Going, going, ‘gon

Surprise, surprise, a Catriona Shearer puzzle.

16.
Going, Going, ‘gon

Six identical squares and a smaller rectangle are fitted into this regular hexagon. What fraction of the hexagon do they cover?

Spoiler!

Is there any way to do this besides the hard way? I looked for a dissection solution but came up with nothing.

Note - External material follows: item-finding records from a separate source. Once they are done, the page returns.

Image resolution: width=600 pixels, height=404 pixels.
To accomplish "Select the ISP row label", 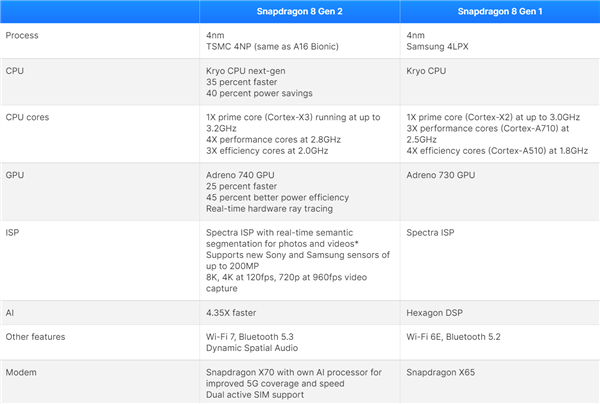I will (14, 231).
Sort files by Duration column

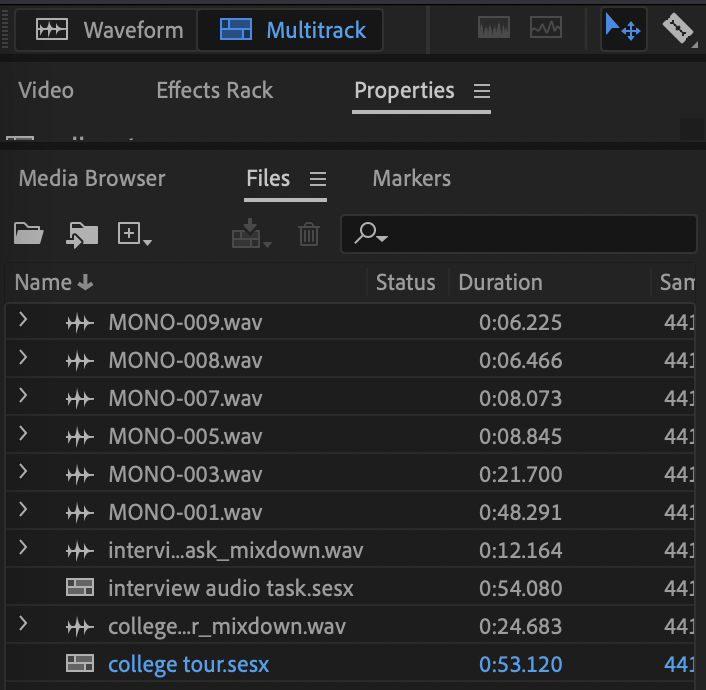(x=500, y=282)
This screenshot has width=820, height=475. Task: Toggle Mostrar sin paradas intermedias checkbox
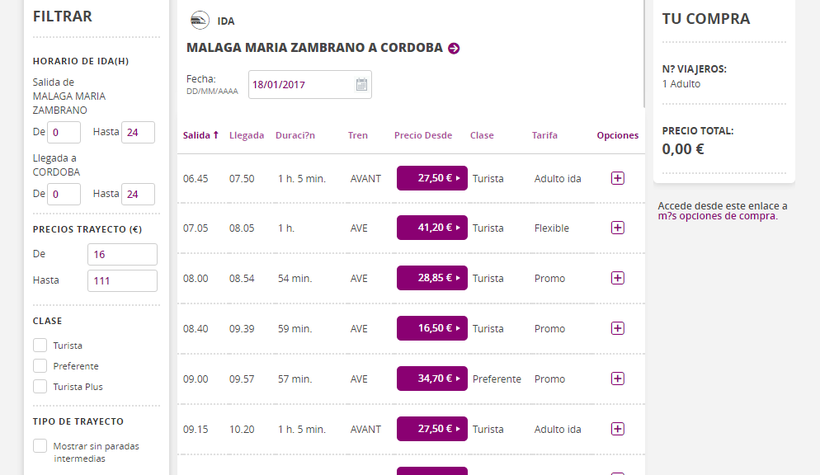click(40, 446)
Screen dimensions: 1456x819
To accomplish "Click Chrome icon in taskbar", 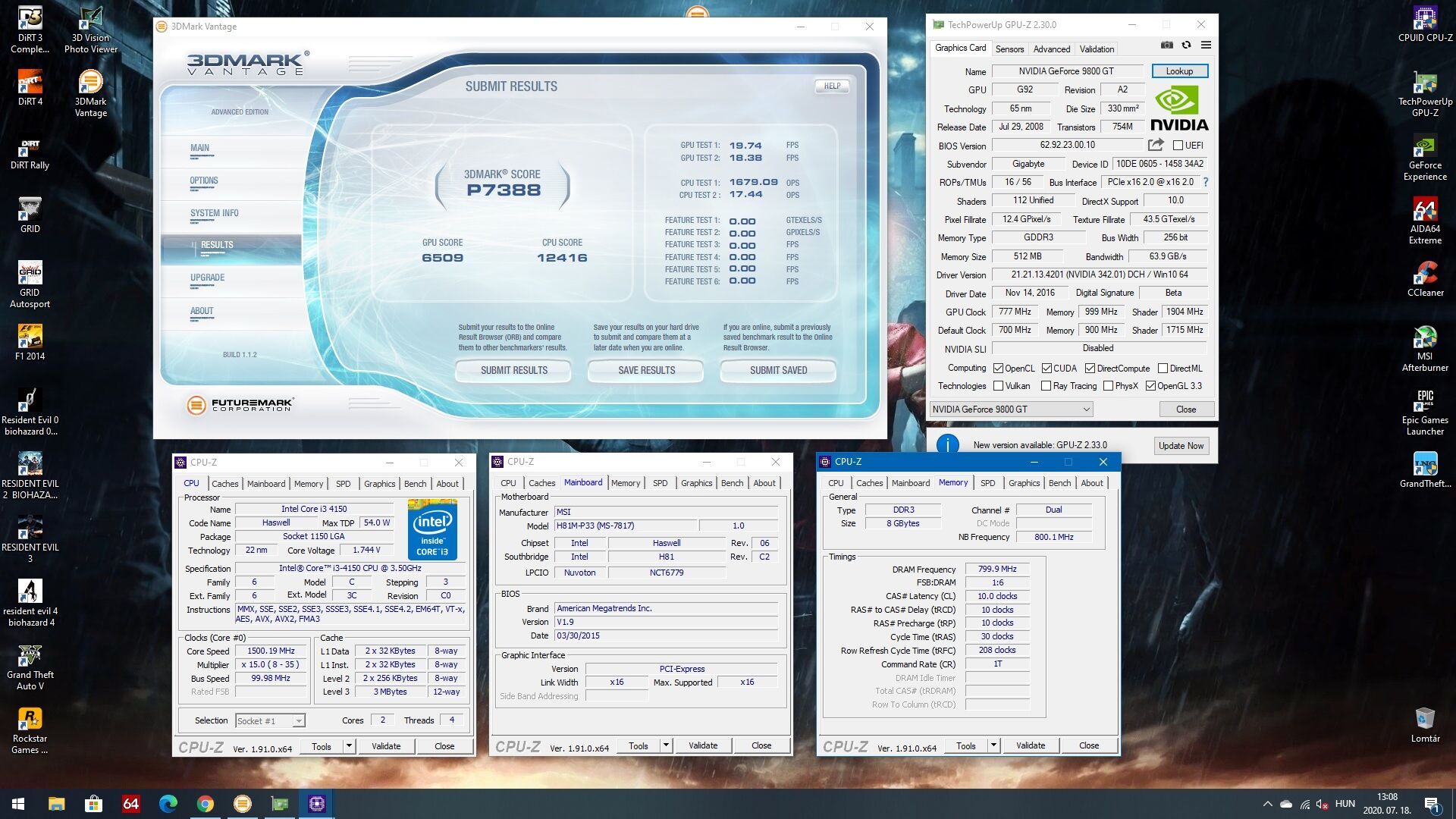I will 205,804.
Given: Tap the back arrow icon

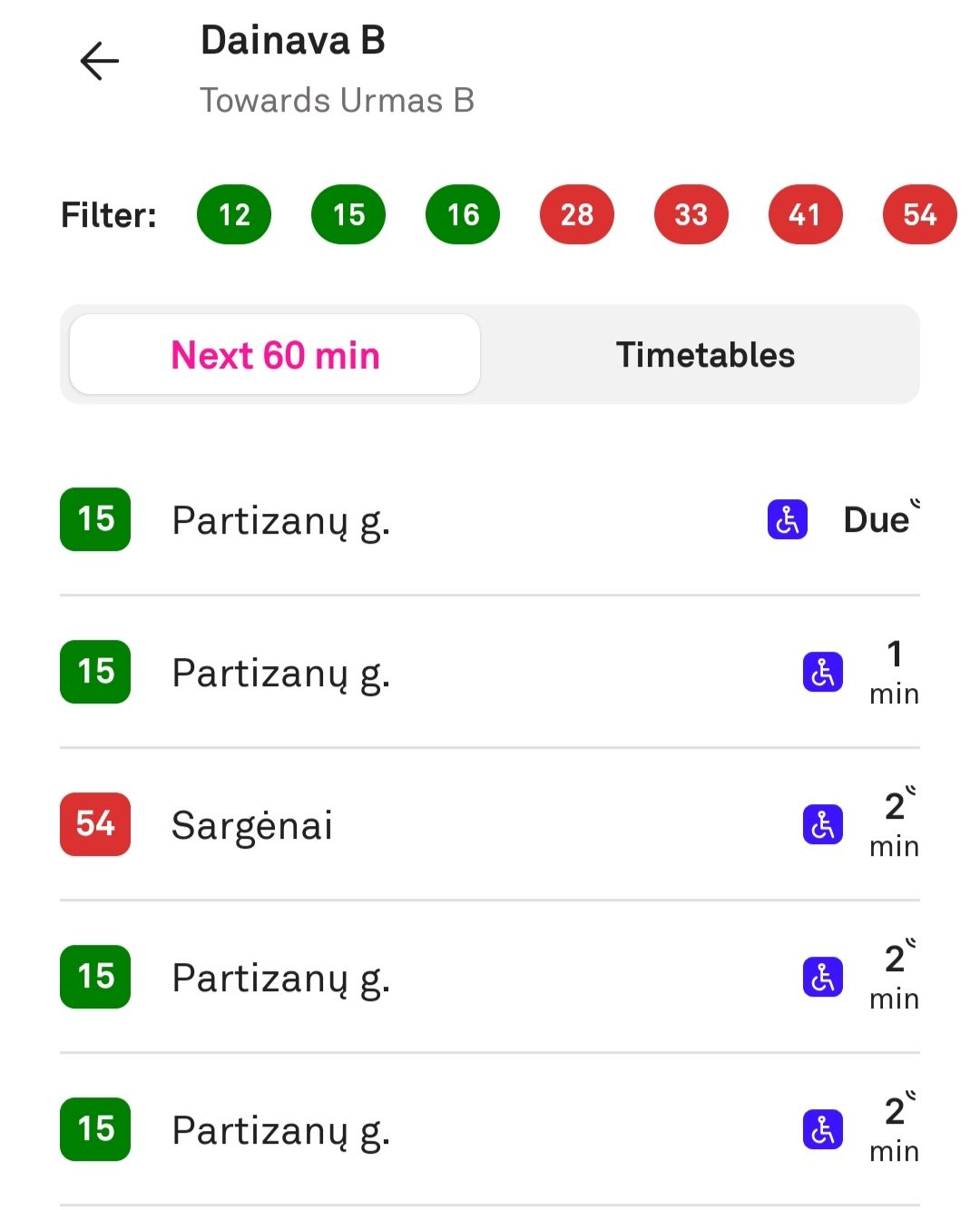Looking at the screenshot, I should point(99,62).
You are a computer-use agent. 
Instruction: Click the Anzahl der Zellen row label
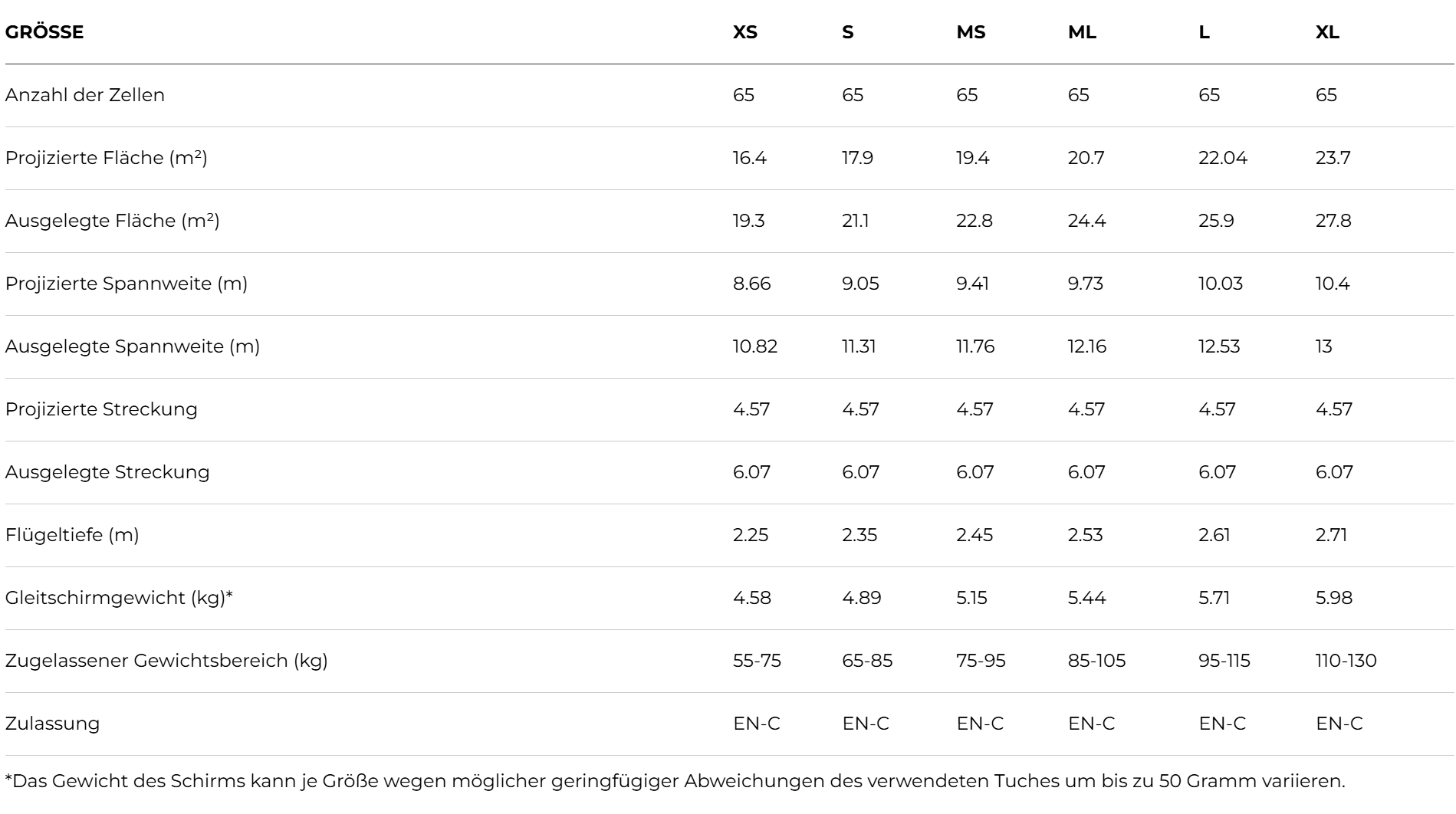tap(85, 95)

Look at just one twelfth of the hexagon, a right triangle, $ABO$ :

$BC$ and $CD$ are two sides of a square. $OA$ and $DE$ are two line segments I added. The central rectangle isn’t shown here because it differs in the different triangles around the hexagon.

If $AC = DE$ is defined to be length 1 and $AB = CE = x$ then $BC = CD = \sqrt{1+x^2}$ and $BD = \sqrt{2+2x^2}$ . But $DO = 2$ and $BD+DO = 2x$ , so

$\sqrt{2+2x^2} = 2x - 2$

$2+2x^2 = 4(x-1)^2$

$x^2-4x+1=0$

$x = 2 + \sqrt{3}$ is the correct solution

Then the height of the triangle $ABO$ is $3+ 2\sqrt{3}$ and its area is $(3+2\sqrt{3})(2+\sqrt{3})/2 = (6+3\sqrt{3}+4\sqrt{3}+6)/2 = 6 + 7\sqrt(3)/2$ , and the hexagon’s full area is $72+42\sqrt{3}$ .